The Coal Bearing Areas act allows the central government to acquire possible coal areas within seven days after serving a notice to the land owner. The compensation is valued such that predicted profits obtained by the government from coal and other minerals below the surface cannot be considered in the valuation of compensation . The result of this is that people who sell their land at market value ( and who are often poor) , do not get a share of the wealth that the land generates and so these people get paid an undervalued compensation.
One way in which eminent domain has been misused to benefit the rich is through Specialised Economic Zones. When special economic zones were first legalised under the Specialised Economic Zones Act, the acquisition of land was justified in the name of economic growth in order to fulfil the public purpose requirement. Special economic zones continue to be classified as "commercial infrastructure" to justify the acquisition of land. Under the National Manufacturing Policy, large SEZs of 250 m each will be built with integrated townships. Recent state policies with regards to special economic zones corporations often do not obey local panchayat regulations .The Pohang Steel project in Orissa is an example where panchayat decisions and resolutions have been continuously disobeyed. Here, a South Korean company seized land in spite of the fears that the land acquisition would damage coastlines, and take away livelihoods.

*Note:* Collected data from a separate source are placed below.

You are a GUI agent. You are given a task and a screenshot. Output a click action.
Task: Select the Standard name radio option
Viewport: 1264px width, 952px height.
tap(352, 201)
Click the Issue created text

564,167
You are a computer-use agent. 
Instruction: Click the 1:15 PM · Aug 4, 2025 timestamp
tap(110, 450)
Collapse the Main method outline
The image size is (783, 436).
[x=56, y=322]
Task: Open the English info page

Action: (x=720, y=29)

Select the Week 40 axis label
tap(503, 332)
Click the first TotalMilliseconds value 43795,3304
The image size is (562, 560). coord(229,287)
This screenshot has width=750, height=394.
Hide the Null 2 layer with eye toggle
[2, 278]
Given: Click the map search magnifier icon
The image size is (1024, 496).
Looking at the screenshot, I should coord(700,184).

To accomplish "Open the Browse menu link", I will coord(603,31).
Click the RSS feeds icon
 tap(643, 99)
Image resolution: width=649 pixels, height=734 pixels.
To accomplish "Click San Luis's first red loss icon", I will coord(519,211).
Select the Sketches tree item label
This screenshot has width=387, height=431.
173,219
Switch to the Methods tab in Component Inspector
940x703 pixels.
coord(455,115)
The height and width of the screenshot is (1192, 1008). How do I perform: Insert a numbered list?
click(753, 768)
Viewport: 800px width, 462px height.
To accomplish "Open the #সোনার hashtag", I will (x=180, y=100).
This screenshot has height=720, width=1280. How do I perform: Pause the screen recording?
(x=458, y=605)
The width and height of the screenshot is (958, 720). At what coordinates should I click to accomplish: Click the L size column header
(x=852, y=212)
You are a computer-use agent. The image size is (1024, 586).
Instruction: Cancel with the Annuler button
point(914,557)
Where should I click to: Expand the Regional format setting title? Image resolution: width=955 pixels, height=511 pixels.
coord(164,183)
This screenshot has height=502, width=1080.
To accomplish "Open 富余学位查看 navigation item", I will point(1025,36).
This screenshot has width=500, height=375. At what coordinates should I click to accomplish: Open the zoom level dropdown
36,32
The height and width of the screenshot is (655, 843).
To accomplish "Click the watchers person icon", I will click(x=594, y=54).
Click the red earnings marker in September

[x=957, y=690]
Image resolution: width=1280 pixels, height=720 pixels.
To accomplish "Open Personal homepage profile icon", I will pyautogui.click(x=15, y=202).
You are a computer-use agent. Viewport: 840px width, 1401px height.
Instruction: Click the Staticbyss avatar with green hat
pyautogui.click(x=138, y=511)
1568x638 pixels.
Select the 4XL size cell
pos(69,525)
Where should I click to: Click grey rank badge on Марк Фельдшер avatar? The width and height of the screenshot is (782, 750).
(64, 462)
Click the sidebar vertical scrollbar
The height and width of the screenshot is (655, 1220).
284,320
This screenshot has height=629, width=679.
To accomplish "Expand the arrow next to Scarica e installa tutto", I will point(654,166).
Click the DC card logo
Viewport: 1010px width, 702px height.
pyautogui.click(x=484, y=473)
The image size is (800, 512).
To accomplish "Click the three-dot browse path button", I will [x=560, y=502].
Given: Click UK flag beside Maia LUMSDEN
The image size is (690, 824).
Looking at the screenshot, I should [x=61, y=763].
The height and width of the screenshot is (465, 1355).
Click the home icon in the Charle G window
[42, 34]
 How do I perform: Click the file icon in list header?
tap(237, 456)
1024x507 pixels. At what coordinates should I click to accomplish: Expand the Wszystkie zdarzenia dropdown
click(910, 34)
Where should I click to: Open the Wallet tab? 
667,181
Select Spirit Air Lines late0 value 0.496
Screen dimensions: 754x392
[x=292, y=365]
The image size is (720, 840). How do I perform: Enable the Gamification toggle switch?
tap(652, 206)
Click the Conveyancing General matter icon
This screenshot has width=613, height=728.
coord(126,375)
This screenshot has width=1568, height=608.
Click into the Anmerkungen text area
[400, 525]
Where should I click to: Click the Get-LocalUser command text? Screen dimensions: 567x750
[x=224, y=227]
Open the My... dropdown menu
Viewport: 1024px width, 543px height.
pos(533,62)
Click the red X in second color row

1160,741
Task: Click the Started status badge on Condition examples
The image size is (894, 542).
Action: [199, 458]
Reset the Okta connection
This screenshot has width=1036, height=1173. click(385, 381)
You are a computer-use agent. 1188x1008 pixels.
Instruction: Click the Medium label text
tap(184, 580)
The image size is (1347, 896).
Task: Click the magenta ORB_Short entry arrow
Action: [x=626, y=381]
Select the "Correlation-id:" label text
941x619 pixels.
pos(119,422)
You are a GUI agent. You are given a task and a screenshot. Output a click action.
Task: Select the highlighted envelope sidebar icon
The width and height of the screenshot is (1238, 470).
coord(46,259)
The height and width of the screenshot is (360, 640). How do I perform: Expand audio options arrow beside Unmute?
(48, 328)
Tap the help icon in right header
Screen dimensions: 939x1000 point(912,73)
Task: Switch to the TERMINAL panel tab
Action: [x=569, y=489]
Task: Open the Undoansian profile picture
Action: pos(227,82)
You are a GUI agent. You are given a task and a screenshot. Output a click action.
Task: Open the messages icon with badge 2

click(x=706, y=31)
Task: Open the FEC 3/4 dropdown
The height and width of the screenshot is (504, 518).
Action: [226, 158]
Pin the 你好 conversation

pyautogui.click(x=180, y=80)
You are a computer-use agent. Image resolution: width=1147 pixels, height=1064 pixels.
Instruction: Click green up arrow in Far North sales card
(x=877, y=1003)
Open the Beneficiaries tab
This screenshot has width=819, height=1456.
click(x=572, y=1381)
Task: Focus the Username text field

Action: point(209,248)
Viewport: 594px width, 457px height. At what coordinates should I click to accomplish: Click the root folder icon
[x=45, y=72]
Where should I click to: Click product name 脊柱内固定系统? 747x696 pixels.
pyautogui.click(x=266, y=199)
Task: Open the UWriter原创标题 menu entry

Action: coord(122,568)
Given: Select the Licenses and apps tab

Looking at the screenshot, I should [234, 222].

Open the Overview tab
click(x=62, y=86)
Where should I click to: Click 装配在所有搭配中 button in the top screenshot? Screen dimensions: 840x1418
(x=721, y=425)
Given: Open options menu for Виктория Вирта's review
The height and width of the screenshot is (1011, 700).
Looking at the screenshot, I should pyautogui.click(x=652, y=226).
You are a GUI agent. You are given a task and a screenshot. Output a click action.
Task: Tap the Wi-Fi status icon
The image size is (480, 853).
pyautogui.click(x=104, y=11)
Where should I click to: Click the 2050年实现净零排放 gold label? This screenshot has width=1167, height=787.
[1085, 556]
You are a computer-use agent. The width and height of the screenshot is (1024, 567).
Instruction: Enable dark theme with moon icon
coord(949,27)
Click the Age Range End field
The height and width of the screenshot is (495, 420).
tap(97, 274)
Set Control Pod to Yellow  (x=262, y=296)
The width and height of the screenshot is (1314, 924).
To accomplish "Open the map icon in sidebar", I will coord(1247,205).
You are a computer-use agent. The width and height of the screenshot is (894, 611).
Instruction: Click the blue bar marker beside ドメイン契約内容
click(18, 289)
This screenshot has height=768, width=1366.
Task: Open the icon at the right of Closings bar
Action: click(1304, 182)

Another issue with eminent domain is that often individuals may have had possession of the land for millennia but may not have documentary evidence of their right to this land ( such as a land deed). This is because in tribal and rural areas, many families have existed on the same ancestral land for many generations. They might have possessed the land from a time when there was no registration required of the land or they might have possessed land that had no previous owner. Under the land acquisition act, such individuals’ interests ( who do not have land deed proof of their ownership) are not recognised and so they are unlikely to benefit from compensation provided through the land acquisition. Although many states such as Karnataka are progressing towards the digitalisation of property, this will be of no use to those who do not have a land deed.As a solution to this problem it is recommended that the state recognises people’s right to land even if no documentary evidence exists of their ownership. One way of providing recognition is if people provide evidence of having resided continuously on the land for atleast 12 years and no other party is claiming ownership of the same piece of land. I mentioned a time period of 12 years because under the 1963 Limitation act, a squatter becomes an owner if he has stayed continuously for 12 years. Evidence can be provided through documentation such as electricity bills or tax details. Moreover, a second solution is for those not having a property deed is that property recognition should be given to those individuals who can prove that they and their ancestors have occupied the same property land since the beginning of the Land Register.